Two of the defendants, Jourdan Chanquion Mack and Beth Marie Strange, could be put to death or spend the rest of their lives in prison without the possibility of parole if they are convicted of the first-degree murder of Katherine “Katie” Burdick-Crow.
But the death penalty is not an option for their co-defendants, Joshua Odell Simmons and Abijah James Masse, both 17. If convicted of felony murder, they could be eligible for parole after 25 years behind bars. In 2012, the U.S. Supreme Court ruled that mandatory sentences of life without the possibility of parole is unconstitutional for those under the age of 18, said Jamie Markham, a legal expert with the UNC-Chapel Hill School of Government.
“A 20-year-old could get life in prison without the possibility of parole or potentially the death penalty,” Markham said Tuesday. “So could an 18-year-old.”
Mack, 20, graduated from Green Hope High School in 2014. Strange, 18, graduated from Panther Creek High School in June.
Masse and Simmons are rising seniors at Green Hope and Panther Creek, respectively.
The Wake County District Attorney’s Office charged all four with felony murder in the death of Burdick-Crow, a student at Green Hope High School.
In a search warrant, police said Burdick-Crow had “significant injuries to her head” after she was robbed of marijuana she was trying to sell the others and fell from a Ford F-150 truck that Simmons drove with the other defendants inside. Police say the transaction was to take place in Walnut Street Park shortly after 9 p.m. on Friday, June 26.
Wake District Attorney Freeman said her office opted to charge each of the defendants with murder because there was the “commission of a violent crime that led to the victim’s death,” in this case robbery.
The search warrant does not indicate any violence taking place when Burdick-Crow was robbed of the “quarter bag of weed,” as one attorney involved with the case described it. But as he drove off, Simmons admitted to investigators that he “punched Burdick-Crow in the face and head with a closed fist two (2) or three (3) times until she fell from the moving 2003 truck,” the warrant says.
Using violence to retain stolen property is the same under North Carolina law as using violence or intimidation to obtain it in the first place, said Jessica Smith, the W.R. Kenan, Jr. Distinguished Professor at the UNC-Chapel Hill School of Government.
“If I point a gun in someone’s face, that’s violence or intimidation,” Smith said. “But it’s also robbery if I am picking someone’s pocket and they notice me doing it, struggle with me and I punch them in the face. That counts for robbery.”
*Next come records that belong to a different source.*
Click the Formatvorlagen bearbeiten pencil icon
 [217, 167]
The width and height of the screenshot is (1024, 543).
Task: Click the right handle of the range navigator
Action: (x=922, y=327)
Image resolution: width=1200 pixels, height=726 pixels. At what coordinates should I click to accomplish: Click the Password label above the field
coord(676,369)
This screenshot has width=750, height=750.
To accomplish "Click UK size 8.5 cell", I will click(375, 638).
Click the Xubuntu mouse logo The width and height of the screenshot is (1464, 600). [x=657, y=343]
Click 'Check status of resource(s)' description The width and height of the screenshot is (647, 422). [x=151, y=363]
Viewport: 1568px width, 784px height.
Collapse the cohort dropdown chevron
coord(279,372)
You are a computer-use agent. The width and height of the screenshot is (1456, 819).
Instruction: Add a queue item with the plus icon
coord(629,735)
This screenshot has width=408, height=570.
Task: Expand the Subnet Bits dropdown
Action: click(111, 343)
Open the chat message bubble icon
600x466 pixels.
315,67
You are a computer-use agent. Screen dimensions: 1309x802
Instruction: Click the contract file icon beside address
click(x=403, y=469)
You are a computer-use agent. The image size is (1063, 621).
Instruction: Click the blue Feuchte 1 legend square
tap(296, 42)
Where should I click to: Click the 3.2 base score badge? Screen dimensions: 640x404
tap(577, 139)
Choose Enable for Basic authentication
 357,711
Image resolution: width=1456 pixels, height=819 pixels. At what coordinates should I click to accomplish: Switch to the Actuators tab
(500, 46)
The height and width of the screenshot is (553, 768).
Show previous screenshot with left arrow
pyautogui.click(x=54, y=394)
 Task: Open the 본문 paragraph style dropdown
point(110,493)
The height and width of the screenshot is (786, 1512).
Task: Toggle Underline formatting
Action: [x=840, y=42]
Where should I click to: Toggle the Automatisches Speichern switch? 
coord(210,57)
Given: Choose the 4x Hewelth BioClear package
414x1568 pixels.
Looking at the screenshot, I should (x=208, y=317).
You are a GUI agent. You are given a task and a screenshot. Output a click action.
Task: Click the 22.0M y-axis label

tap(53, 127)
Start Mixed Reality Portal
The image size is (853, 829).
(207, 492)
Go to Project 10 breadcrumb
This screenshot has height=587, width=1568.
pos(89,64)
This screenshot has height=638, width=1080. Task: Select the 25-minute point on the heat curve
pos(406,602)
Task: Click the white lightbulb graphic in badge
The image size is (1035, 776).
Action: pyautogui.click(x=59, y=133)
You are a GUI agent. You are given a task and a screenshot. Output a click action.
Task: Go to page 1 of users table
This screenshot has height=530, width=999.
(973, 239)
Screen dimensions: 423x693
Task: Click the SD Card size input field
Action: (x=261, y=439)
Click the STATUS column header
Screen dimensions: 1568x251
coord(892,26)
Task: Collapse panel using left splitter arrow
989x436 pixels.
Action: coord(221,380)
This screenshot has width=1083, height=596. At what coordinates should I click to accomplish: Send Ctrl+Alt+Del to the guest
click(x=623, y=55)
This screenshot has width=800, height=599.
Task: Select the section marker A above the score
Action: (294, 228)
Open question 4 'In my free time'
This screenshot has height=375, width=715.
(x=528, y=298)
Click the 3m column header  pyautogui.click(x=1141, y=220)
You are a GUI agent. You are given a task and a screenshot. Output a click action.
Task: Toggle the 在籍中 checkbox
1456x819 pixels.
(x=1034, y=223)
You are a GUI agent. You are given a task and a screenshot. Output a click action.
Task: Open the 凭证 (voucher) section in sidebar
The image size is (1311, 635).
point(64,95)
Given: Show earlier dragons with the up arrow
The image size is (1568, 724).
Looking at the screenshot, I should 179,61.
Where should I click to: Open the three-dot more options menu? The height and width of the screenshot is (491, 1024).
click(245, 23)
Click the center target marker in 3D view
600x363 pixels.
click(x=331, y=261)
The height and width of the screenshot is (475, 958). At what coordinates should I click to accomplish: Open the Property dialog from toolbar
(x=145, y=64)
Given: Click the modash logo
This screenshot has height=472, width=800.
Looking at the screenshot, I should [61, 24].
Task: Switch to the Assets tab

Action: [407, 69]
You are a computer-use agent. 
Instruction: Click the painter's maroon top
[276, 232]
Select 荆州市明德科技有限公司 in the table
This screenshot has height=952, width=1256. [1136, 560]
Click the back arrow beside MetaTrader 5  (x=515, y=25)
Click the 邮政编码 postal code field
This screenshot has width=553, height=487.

N.C. Central University Law Professor and defense attorney Irving Joyner of Durham agreed.
“Under North Carolina law, robbery is considered a continuous action until it ends,” he said. “The fact that the girl ran to the truck does not alter the fact that it is a robbery.”
Joyner said it’s not unusual for prosecutors to charge someone with murder when a death occurs during the commission of another felony, like a robbery.
“In fact, it’s used more often than not,” he said. “It relieves the prosecutor of having to establish intent to kill by anyone... The prosecutor has a bonus, in effect.”
Joyner thinks Freeman, the Wake district attorney, could have opted for “more appropriate charges.”
“It’s a very sad situation, all the way around,” Joyner said. “From the girl’s death to the charges the four young people are facing. I think she is using a sledgehammer when a belt would be more appropriate, like involuntary manslaughter.”